The apparent violations stem from its investigation of the blaze on Oct. 7, 2014 on Blue Hills Avenue. Firefighter Kevin Bell died in the fire that also severely injured Jason Martinez. According to the Hartford Fire Dept. leaders, they received the citations on Tuesday, April 7.
The Hartford Fire Dept. has requested a meeting with OSHA to discuss the violations on April 23.
The violations are listed as:
- Did not issue and require the use of protective fire/heat resistant hoods
- All fire fighters had not received required medical evaluations prior to annual fit testing
- Did not ensure that all firefighters had been fit tested for their SCBA within the past 12 months
- Did not ensure that all SCBA cylinders underwent hydrostatic testing every five years
- Did not ensure that firefighters wore personal protective equipment according to manufacturer’s instructions
The department faces a $5,000 fine--$1,000 per violation, which is the maximum fine--and has been ordered to correct violations by May 9.
Hartford Mayor Pedro Segarra released a statement about the OSHA report:
This report is disturbing and raises serious questions about management and allocation of resources within the fire department, issues that the Hartford Fire Department Task Force and others are looking into. For our fire department to continue to be effective to the community it serves, the safety of our men and women on the ground must be our number one priority at all times.

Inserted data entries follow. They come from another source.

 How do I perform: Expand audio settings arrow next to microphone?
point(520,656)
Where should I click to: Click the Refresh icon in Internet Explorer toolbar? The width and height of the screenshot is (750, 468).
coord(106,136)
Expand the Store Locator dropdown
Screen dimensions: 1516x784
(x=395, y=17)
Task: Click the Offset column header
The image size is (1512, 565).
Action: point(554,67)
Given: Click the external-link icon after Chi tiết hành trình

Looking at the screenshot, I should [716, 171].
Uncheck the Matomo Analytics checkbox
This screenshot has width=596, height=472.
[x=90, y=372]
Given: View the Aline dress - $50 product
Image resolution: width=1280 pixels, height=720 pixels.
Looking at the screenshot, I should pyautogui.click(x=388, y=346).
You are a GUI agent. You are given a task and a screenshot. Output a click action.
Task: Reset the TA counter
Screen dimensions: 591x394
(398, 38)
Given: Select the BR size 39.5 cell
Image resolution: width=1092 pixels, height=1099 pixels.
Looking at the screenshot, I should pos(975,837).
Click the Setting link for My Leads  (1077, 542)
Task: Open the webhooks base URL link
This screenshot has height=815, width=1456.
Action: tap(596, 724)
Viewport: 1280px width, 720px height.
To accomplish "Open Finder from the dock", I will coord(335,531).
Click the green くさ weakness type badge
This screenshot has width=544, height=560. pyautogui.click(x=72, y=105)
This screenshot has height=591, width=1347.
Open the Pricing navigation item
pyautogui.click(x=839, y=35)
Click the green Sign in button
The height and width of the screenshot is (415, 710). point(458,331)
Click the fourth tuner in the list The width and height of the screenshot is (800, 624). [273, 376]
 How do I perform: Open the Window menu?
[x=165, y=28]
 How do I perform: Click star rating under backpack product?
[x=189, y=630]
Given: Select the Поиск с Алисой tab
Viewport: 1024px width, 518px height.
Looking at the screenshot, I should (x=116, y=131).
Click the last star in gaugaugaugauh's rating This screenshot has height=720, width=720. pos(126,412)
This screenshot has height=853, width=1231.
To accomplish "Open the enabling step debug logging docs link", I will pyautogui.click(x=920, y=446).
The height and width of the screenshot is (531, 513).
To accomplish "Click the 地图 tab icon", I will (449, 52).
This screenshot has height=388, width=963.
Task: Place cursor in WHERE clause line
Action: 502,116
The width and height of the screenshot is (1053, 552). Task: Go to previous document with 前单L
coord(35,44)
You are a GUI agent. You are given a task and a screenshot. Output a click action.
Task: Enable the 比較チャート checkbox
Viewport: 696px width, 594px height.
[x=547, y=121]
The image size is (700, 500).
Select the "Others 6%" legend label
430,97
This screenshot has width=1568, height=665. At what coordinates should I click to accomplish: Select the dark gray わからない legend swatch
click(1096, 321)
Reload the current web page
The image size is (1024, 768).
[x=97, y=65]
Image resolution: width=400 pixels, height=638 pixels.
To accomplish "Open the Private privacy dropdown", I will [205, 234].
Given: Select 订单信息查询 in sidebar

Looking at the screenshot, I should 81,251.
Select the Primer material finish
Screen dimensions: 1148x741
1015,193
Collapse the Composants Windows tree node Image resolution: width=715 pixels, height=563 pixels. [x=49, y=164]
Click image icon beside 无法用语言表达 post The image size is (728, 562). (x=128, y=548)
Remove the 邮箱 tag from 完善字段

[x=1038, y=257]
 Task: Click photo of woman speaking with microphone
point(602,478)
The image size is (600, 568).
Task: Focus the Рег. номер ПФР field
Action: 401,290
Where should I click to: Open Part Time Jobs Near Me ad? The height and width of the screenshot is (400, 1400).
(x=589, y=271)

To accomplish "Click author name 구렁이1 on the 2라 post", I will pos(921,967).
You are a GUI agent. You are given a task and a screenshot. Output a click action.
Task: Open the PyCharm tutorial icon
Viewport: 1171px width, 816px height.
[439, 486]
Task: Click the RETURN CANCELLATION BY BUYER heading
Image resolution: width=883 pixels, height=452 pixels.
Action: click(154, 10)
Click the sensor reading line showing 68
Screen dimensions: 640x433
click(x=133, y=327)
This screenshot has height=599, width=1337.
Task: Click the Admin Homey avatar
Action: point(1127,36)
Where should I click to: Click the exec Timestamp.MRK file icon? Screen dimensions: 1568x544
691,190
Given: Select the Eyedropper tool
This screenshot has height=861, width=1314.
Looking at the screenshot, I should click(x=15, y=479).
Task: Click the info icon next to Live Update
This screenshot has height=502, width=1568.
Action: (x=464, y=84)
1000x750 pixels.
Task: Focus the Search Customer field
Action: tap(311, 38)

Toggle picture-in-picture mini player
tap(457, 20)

Capt. Helene Lynch would not elaborate on what department leaders will contest at their informal hearing later this month but did reiterate she feels firefighters are safe.
"There are some things in it that we can substantiate that were done and that's all I can say," Lynch said. " There are things in this report that we can challenge and we can defend ourselves as well because you know, we take exception to this report that says that we are unsafe."
Lynch also spoke about the department's history.
"Every day we are facing challenges that we never thought we would have and this is one of them. We have never had anything happen like this with CONN-OSHA, no violations, anything, any penalties," she said.